From 1977 to 1980, she was the chairperson of the State Services Commission working group for childcare. The group recommended that the government fund a greater proportion of childcare costs, but the recommendation was ignored by the government of the time. In the 1980s she created four "Joining In" workbooks about the involvement of disabled children in early childhood education. In 1979 she became a board member of the New Zealand Mental Health Foundation and in 1986 she was elected chairperson. In 1981 she was the recipient of a Fulbright–Hays Award and went to Columbia University as a research scholar, and in 1984 she joined the board of the New Zealand/US Fulbright Program.

==Later life: 1990s onwards==
In the 1990s she was the chairperson of the Future Directions Early Childhood Education Project, and the recommendations of this group were adopted by the Labour Party when it later came to power. In 1992 she retired from NZCER, but continued to work as a consultant and undertook some part-time lecturing at Wellington Teachers' College and Victoria University.
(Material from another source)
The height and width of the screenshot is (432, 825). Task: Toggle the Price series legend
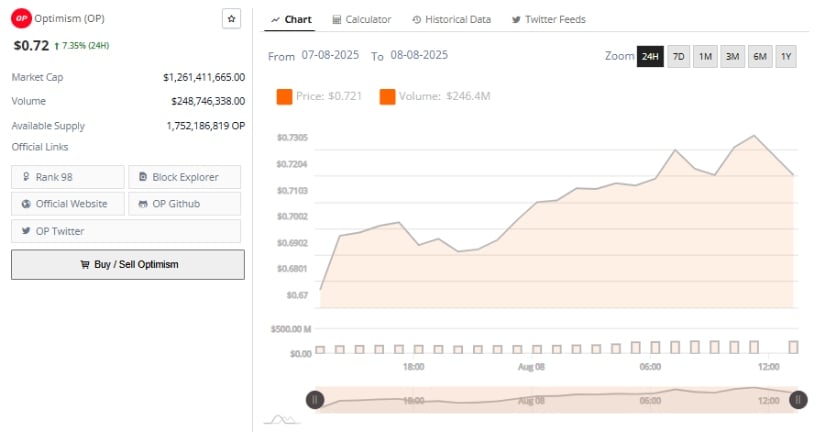pos(319,96)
In later years she became interested in the Flynn effect and argued that it could be explained by changes in children's ages at levels of schooling. In 2000 she acted as an expert witness for a sex discrimination case in Hong Kong.

In 1993 she received an honorary doctorate in literature from Victoria University. In 1994 she was made an honorary fellow of the New Zealand Educational Institute. In the 1997 New Year Honours, she was appointed a Companion of the New Zealand Order of Merit, for services to educational research. McDonald was twice selected to give the Herbison Lecture, first in 1993 and again in 2006.